Data and Plots | Stats Book

DATA TYPES

Quantitative
Discrete
Continuous

Qualitative
Nominal
Ordinal
Binary

Variable:

Actual property measured by individual observations

Variate:

Single score or reading of a given variable

Normal distribution (ie Height):

$Height=\frac{1}{\sqrt{2\pi}}exp\left ( \frac{Height^2} {2}\right )$

Mean:

$Mean(x)=\frac{1}{n} \sum_{i=1}^{n} x(i)$

Variance:

$Variance(X 1)=\frac{1}{n-1}\sum_{i=1}^{n} (X1(i)-Mean(X1)) ^{2}$

Standard Deviation:

$\sigma=\sqrt{Variance}$

If the data are Normally distributed, the distribution of data can be described by two parameters:

Mean
Standard deviation (or variance)

Mean + / – 1 × SD = 68 %

Mean + / – 2 × SD = 95 % (more accurately 1.96 times SD)

Mean + / – 3 × SD = 99 %

A different mean shifts the curve along the x-axis, but does not alter its shape. When the standard deviation decreases, the curve becomes steeper; when the standard deviation increases, the curve becomes flatter.

Not Normal distribution:

Range:

Interval from lowest to highest value

Interquartile range:

Difference between upper and lower quartiles

Mode:

Most common category

Median:

Equal number of measurements above and below

A skewed curve is skewed to the right if the ‘tail’ is on the right side and skewed to the left in the ‘tail’ is to the left.

Confidence interval:

The sample mean is an unbiased estimator of the population mean.
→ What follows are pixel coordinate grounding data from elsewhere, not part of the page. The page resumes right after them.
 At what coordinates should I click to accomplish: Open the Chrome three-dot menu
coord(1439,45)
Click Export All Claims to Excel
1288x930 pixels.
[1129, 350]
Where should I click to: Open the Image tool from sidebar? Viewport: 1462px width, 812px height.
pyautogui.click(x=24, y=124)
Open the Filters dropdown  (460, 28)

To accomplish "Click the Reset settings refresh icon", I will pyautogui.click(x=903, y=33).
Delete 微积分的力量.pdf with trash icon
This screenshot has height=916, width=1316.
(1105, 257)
Central limit theorem: the distribution of mean (from different samples) will be a Normal distribution, even if the samples or population are not Normally distributed.

The distribution of the mean is Normal with the sample mean as mean and the standard error of the mean (SEM) as measure of dispersion (n is sample size):

$SEM=\frac{SD(sample)}{\sqrt{n}}$

Confidence intervals can be constructed by the mean plus or minus the standard error of the mean:

Mean + / – 1 × SEM = 68 %

Mean + / – 2 × SEM = 95 % (more accurately 1.96 times SEM)

Mean + / – 3 × SEM = 99 %